_The problem_
I need the lines below from the one with "Task: Click the 13:30 label on lower chart" down to the one with "Given: Open the USD/JPY 日足 ローソク BID dropdown" reproduced exactly, both ends included, and nothing else.

_Records shown_
▼

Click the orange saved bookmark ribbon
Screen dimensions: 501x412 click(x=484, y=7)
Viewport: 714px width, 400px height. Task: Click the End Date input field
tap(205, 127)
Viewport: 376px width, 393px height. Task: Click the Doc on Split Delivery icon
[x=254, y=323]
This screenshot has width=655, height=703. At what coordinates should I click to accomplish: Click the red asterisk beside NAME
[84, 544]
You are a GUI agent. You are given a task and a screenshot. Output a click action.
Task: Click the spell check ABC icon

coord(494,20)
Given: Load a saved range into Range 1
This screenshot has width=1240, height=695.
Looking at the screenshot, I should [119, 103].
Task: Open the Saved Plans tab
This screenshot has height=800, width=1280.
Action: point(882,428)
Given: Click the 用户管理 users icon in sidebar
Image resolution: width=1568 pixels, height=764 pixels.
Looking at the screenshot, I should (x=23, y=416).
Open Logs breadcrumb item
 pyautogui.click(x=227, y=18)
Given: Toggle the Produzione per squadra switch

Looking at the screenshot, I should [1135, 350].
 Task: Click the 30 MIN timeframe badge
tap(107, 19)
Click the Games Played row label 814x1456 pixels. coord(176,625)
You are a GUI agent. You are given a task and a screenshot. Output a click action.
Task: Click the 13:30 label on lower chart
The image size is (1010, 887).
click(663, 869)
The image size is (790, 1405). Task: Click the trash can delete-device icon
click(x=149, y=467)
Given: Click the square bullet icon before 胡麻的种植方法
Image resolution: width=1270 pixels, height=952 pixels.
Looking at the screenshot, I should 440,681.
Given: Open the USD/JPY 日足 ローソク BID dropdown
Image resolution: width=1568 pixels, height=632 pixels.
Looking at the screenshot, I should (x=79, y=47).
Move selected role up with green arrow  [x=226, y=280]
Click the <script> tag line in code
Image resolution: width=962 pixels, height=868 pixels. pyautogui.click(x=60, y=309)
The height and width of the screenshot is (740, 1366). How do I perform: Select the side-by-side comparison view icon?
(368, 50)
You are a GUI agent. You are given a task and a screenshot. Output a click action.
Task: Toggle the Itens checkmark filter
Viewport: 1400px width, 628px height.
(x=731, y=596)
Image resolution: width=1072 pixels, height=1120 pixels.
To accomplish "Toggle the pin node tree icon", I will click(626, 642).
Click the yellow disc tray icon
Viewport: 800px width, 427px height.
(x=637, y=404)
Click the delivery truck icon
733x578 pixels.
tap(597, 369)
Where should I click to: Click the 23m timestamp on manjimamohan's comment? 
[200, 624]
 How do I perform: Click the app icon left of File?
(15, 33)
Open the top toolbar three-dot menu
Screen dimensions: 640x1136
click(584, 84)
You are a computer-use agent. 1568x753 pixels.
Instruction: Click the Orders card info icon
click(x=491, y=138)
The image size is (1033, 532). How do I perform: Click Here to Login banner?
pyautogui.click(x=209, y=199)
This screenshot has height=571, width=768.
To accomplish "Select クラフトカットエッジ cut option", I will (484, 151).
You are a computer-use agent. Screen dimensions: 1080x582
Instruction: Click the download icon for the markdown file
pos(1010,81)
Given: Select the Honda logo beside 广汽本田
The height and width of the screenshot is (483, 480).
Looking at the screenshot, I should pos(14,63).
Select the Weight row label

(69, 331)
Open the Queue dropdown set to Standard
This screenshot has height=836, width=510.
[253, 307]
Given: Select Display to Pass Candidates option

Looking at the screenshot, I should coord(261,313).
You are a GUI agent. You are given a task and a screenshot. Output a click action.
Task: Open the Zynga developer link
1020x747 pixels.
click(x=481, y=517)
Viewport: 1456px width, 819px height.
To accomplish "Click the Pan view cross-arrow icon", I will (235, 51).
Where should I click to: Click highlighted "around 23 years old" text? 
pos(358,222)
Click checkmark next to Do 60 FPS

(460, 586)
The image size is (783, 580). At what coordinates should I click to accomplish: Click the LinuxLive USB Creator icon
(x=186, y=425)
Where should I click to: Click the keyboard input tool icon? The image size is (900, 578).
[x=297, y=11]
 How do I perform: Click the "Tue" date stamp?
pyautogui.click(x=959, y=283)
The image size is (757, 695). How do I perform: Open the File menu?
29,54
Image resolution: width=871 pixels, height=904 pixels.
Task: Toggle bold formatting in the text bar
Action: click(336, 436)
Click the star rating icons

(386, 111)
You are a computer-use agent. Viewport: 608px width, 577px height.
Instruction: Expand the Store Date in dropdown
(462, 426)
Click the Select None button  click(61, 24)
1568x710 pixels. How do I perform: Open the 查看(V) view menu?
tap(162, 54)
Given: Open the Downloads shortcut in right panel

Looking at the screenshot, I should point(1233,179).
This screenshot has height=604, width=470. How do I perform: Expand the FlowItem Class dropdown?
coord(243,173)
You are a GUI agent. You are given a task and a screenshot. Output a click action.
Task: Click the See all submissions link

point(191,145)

▲

_Problem solution_
Task: Click the 13:30 label on lower chart
The image size is (1010, 887).
click(663, 869)
The image size is (790, 1405). Task: Click the trash can delete-device icon
click(x=149, y=467)
Given: Click the square bullet icon before 胡麻的种植方法
Image resolution: width=1270 pixels, height=952 pixels.
Looking at the screenshot, I should 440,681.
Given: Open the USD/JPY 日足 ローソク BID dropdown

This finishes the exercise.